1) I recoded a set of data and regressed Y on it (we'll call this data "x_new"). I had previously regressed Y on the data x_new was derived from (we'll call it "x_original"). In constructing the two regression equations provided by the analyses performed, I see that while the unstandardized regression coefficient was identical, the intercept of x_new is not the same as x_original (in fact, it looks at least 3 times higher).

For example, the equation may look like this:

Regression equation for Y regressed on x_original = 2-.5(x)
Regression equation for Y regressed on x_new = 6-.5(x)

Can someone help me theoretically understand why this is?

2) After doing this, I then regress Y on both x_original and x_new, and find that the regression equation is IDENTICAL to the equation produced when regressing Y on x_original ALONE. Again, why is this?

I suppose the questions themselves are, well, redundant--so my apologies--but if anyone could explain this to me I would greatly appreciate it! My textbook is poorly organized and I could not find anything to help me with this (unless I spent 3 hours fishing through, which--as a very busy student--I don't have but already tried to do).

Thanks! :D
 

Dragan

Super Moderator
#2
Hi all,

I've worked through a huge chunk of my regression homework, but have questions about the theoretical explanations I am supposed to provide for my results.

My specific question(s) are as follows:

1) I recoded a set of data and regressed Y on it (we'll call this data "x_new"). I had previously regressed Y on the data x_new was derived from (we'll call it "x_original").
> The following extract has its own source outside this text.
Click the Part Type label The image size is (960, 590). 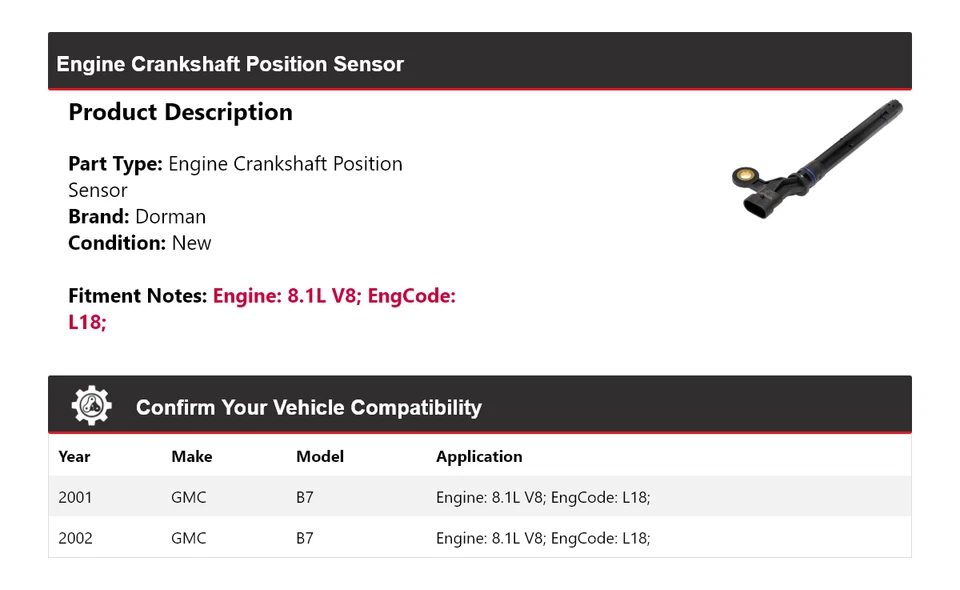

In constructing the two regression equations provided by the analyses performed, I see that while the unstandardized regression coefficient was identical, the intercept of x_new is not the same as x_original (in fact, it looks at least 3 times higher).

For example, the equation may look like this:

Regression equation for Y regressed on x_original = 2-.5(x)
Regression equation for Y regressed on x_new = 6-.5(x)

Can someone help me theoretically understand why this is?

2) After doing this, I then regress Y on both x_original and x_new, and find that the regression equation is IDENTICAL to the equation produced when regressing Y on x_original ALONE. Again, why is this?

Thanks! :D

It appears that all you've done is add a constant to X - i.e. X "original" + constant = X "new". This is why only the intercept term changes and not the slope coefficient. That is, you have neither changed the correlation nor the standard deviations - and thus you will not change the slope coefficient.

So, the X's will be perfectly correlated. As a result, when you regress Y on X "original" and X "new" the algorthim will automatically "throw out" X "new" because you have the untenable situation of perfect collinearity.
 
Last edited: